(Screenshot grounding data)
__________________________________________________

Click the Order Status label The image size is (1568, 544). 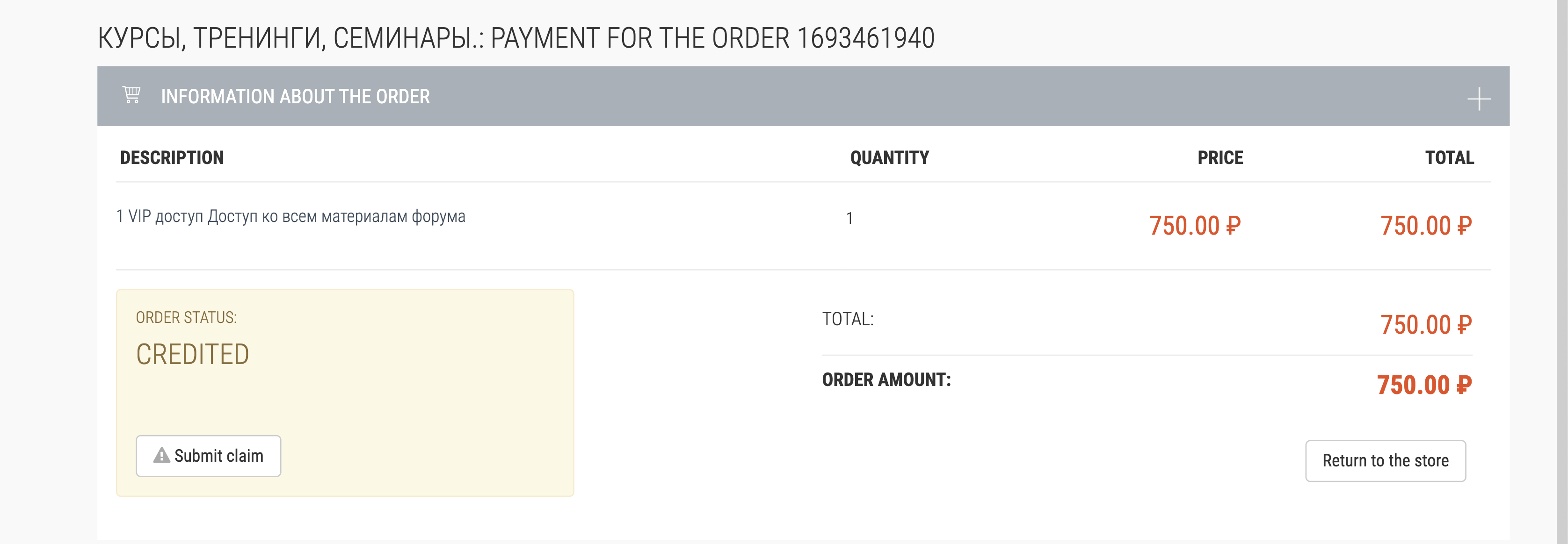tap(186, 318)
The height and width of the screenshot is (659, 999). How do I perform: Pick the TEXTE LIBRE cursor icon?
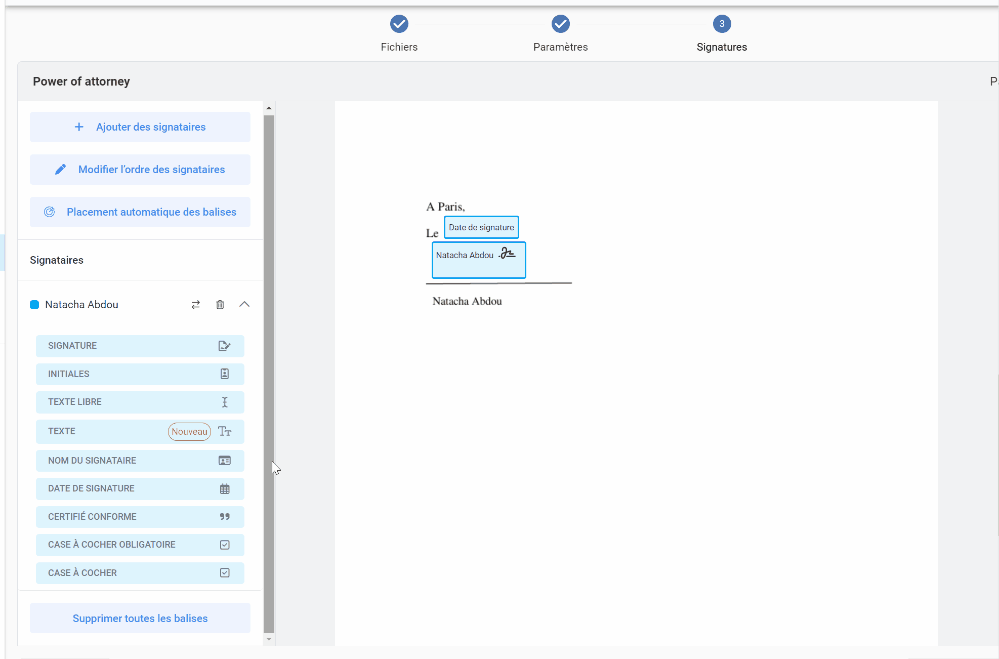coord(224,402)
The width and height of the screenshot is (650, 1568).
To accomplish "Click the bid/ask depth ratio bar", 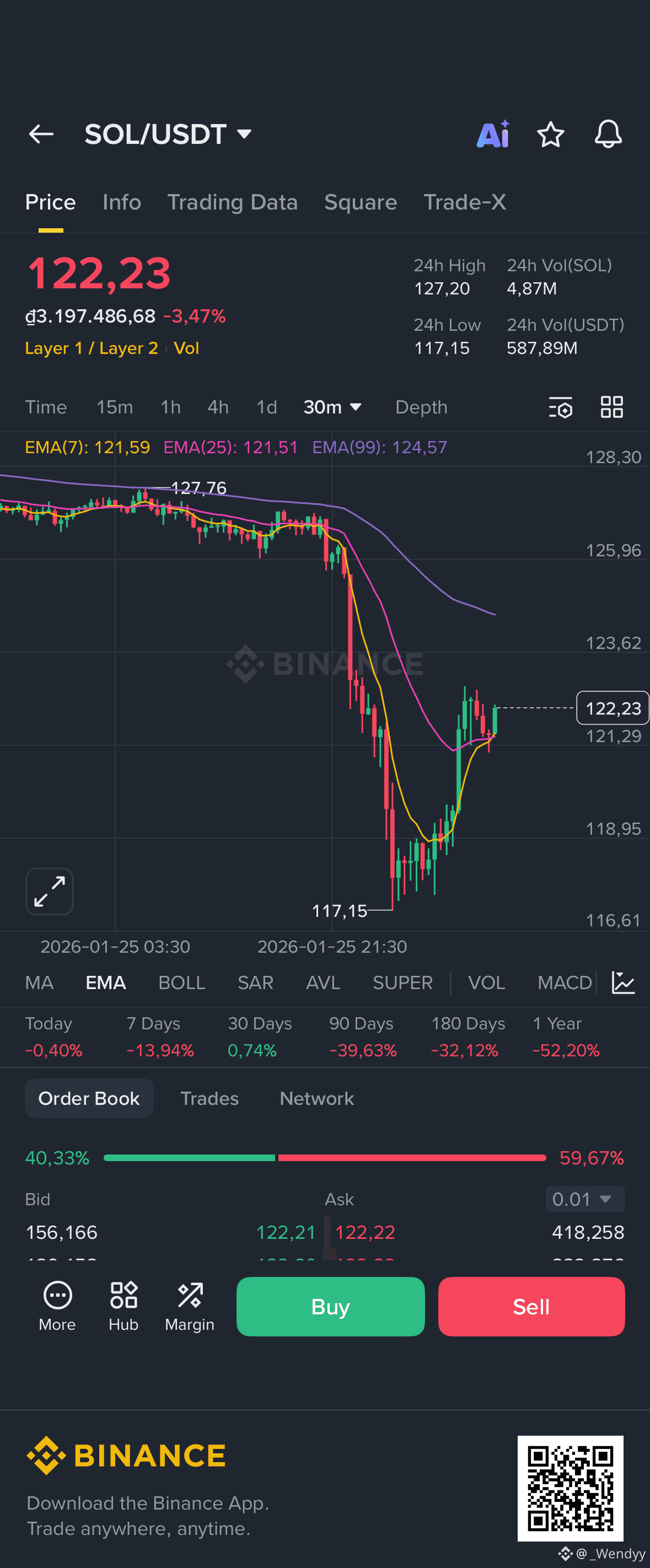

__________________________________________________

### What to produce
The lines from the one containing "The height and" through the last line of the entries are to be copied exactly, both ends included, and the pictures are to be omitted.

### Answer below
The height and width of the screenshot is (659, 999). How do I perform: Pick the TEXTE LIBRE cursor icon?
coord(224,402)
The width and height of the screenshot is (650, 1568).
To accomplish "Click the bid/ask depth ratio bar", 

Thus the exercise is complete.